__Exercise details__. Reproduce the records below verbatim, beginning with the line that contains "Click the Disk" and ending after the line that contains "(x=228, y=510)".

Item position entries
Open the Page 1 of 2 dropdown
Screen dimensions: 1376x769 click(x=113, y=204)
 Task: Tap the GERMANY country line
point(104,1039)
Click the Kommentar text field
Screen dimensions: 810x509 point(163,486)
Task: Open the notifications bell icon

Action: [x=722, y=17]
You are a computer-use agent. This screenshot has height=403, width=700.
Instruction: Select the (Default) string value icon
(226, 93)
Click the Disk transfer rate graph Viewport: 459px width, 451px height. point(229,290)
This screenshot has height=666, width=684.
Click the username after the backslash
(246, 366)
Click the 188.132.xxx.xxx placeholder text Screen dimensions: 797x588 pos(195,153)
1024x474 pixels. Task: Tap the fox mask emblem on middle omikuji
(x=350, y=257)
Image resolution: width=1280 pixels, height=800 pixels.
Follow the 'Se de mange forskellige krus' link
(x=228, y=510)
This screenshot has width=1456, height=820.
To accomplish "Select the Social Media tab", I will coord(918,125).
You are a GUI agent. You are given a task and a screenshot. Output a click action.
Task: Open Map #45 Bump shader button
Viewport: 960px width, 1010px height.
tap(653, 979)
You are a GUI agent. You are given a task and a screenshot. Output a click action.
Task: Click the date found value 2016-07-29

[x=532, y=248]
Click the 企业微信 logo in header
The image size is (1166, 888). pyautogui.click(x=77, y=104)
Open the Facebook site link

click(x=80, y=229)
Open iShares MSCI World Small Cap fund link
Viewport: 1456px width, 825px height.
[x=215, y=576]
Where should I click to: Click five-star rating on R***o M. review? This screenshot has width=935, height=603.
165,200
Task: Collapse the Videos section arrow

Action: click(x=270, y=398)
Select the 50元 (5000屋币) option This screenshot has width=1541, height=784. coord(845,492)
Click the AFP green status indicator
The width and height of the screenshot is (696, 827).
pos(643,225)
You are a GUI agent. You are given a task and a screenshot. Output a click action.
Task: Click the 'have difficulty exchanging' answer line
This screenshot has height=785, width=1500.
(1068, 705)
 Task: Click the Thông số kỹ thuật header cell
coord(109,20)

__Written answer__.
Click the Disk transfer rate graph Viewport: 459px width, 451px height. point(229,290)
This screenshot has height=666, width=684.
Click the username after the backslash
(246, 366)
Click the 188.132.xxx.xxx placeholder text Screen dimensions: 797x588 pos(195,153)
1024x474 pixels. Task: Tap the fox mask emblem on middle omikuji
(x=350, y=257)
Image resolution: width=1280 pixels, height=800 pixels.
Follow the 'Se de mange forskellige krus' link
(x=228, y=510)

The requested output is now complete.